November 30, 2020 Leave a Comment

As we get older, we use both sides of our brain, not in a compensatory way, but in a synthetic way.
–
Wendy Miller, Ph.D. ATR-BC, LCPAT, REAT, LPC, BCPC


Thank you for joining us for
This is Getting Old: Moving Towards an Age-Friendly World podcasts. This special series is sponsored by a 2020 George Washington (GW) University’s University Seminar Series award, Towards Age-Friendly and is brought to you by MelissaBPhD in collaboration with GW’s Center for Aging, Health and Humanities.

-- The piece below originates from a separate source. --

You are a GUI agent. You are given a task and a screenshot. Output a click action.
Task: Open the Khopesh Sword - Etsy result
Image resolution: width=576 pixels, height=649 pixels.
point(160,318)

It’s been proven that when people challenge their minds, have a sense of mastery and control, when their social engagement is increased, they not only do better, they feel better. In this episode, we are joined by Dr. Wendy Miller, author of Sky Above Clouds: Finding Our Way Through Creativity, Aging, and Illness.

 

The key areas we covered in this episode: 

  • Understanding the work of Wendy’s late husband, Dr. Gene Cohen.
  • Understanding the term “creative aging.”
  • How the arts and art-making are like “chocolate to the brain.”
  • The “Four S’s in Age-Friendly Creative Aging” and their importance.

 

Part One of ‘Towards an Age-Friendly World with Dr. Wendy Miller’

An important piece of creativity, particularly as we get older, is legacy work, what we do with the memories and the archives of people we love. She felt a strong responsibility because Gene Cohen had many published works, considering both of them are into creativity, health, and aging. He led the first experimental study examining the influence of participatory arts programs on general health, mental health, and social activities of older adults known as the Creativity and Aging Study.

When does a creative aging start, and how do we come to understand creativity? The thing is, the word creativity stirs up everything. Some people would say, “Well, you’re creative because you’re an artist, but what about me?” 

Our understanding of creativity with aging has been limited. As a result of the heavy legacy of negative myths and stereotypes about aging (ageism), all of which have denied or trivialized our creative capacity and the accomplishments that we have in the second half of our life.

 

Aging is not just about surviving. It’s about growing in the face of diversity. – Wendy Miller, Ph.D. ATR-BC, LCPAT, REAT, LPC, BCPC

 

In 2001, Dr. Gene wrote the book: The Creative Age: Awakening Human Potential in the Second Half of Life. It was the first book to articulate this new paradigm about looking not just at the problems of aging, but at this emerging field of creative aging. As a play on Einstein’s famous formula E=MC2, Dr. Cohen created a formula for Creativity. Influenced by the work of Howard Gardner, the big “C” is creativity expressed by accomplished formal artists, the little “c” is grounded in everyday creativity achievable by all.

 

C=ME2  =ME is Creativity = Mass of Knowledge + Experience2

 

His book documents discoveries in neuroscience that radically challenge these conventional assumptions about aging, and aging is really the best example of how the whole is greater than the sum of its parts. 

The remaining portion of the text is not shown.